For over three decades, Hank Azaria has voiced some of the most iconic characters on one of television's most iconic shows, "The Simpsons." In fact, Azaria estimates that he's voiced more than a hundred "Simpsons" characters over the years, with about 30 series regulars (via WIRED). While one of those characters, Apu, was criticized for being a racial stereotype, ultimately leading to an apology from Azaria, the voice actor is perhaps better known as Moe the Bartender, Professor Frink, or Comic Book Guy, among many others.
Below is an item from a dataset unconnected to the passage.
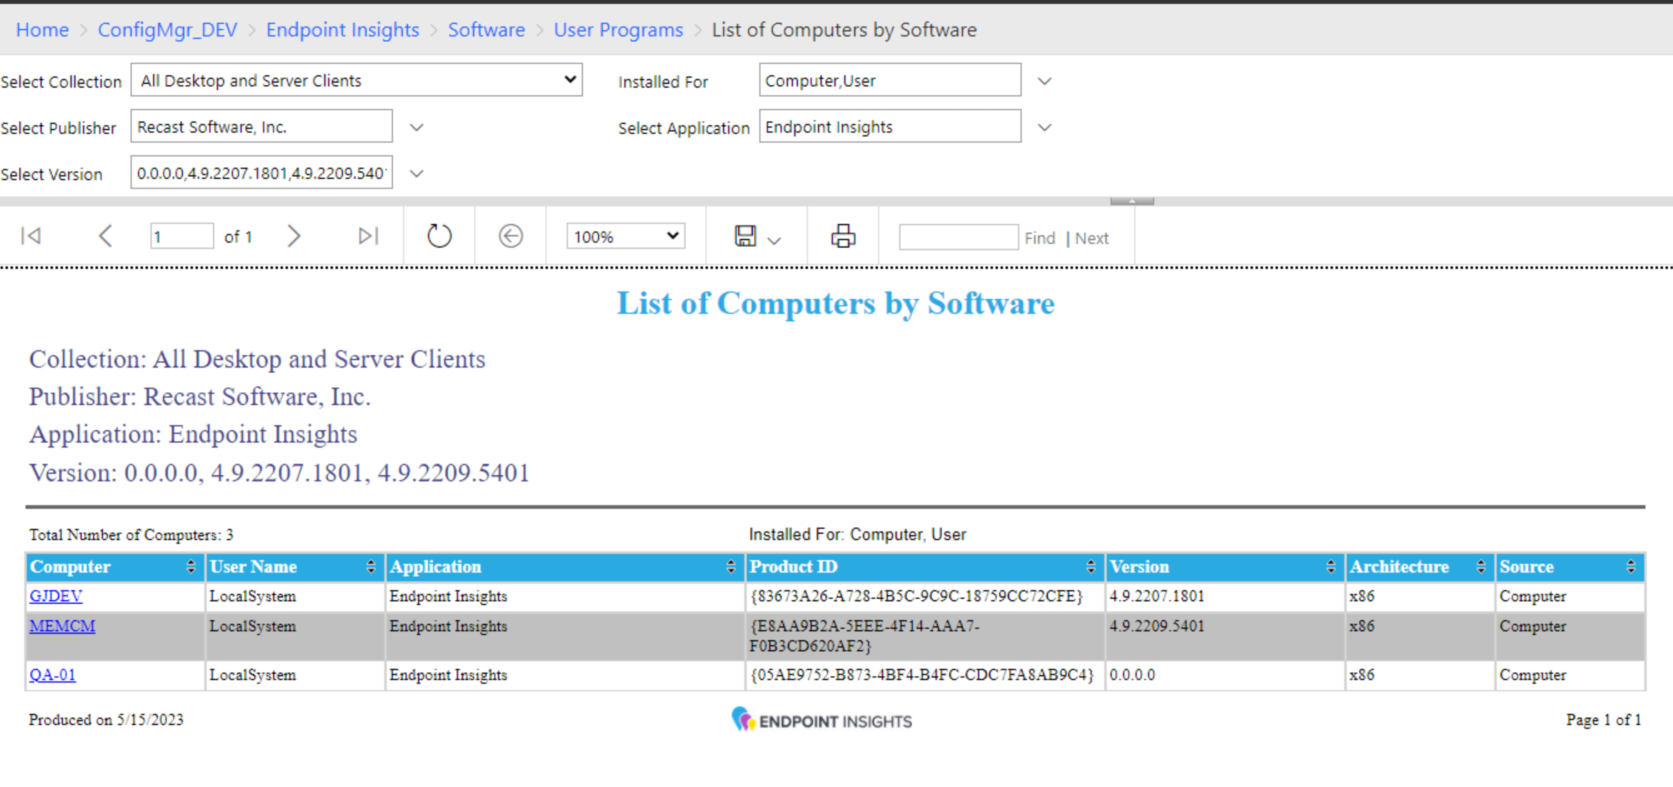Screen dimensions: 1673x787
Task: Expand the Select Publisher dropdown
Action: click(x=417, y=127)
Azaria joined "The Simpsons" in his early twenties, and now late into middle age, he's had an impressive career. From Tony-nominated Broadway performances to video game voiceovers, and even appearances on TV shows such "Friends," "Family Guy," and more. But before "The Simpsons" turned Azaria into a hot commodity, he was a young up-and-comer in Hollywood simply looking for work. And, as it turns out, he had one major role prior to "The Simpsons" which failed but ultimately ended up giving him his big break.

Hank Azaria was supposed to be the voice of the canceled Hollywood Dog

Before he was the voice of Moe the Bartender, Hank Azaria was hired as the voice of Hollywood Dog on a show appropriately titled "Hollywood Dog." It was a hybrid affair mixing live action with animation, as was a going trend at the time. Predominantly live-action, the main animated character was Hollywood Dog, a sendup of the sleazy Hollywood producer archetype (except, you know, a dog). Speaking to The Howard Stern Show, Azaria explained that the ill-fated series never saw fruition, saying, "It never even made it to the air. It was a pilot that never aired."

But while "Hollywood Dog" was lost to the sands of time, it inadvertently led to something much bigger. As a result of his work on the failed series, Azaria was hired for "The Simpsons." During that same interview, Azaria confirmed a rumor that someone involved with the "Hollywood Dog" project had helped him to land "The Simpsons." "It was the casting director at Fox ... who knew me from that and had me come in and read as Moe the Bartender," Azaria explained.

As with many entertainment careers, Azaria proves that the most significant opportunities aren't always the ones that make it to the screen. Were it not for the failure of "Hollywood Dog," we might never have known one of the most extraordinary voice talents "The Simpsons" ever discovered.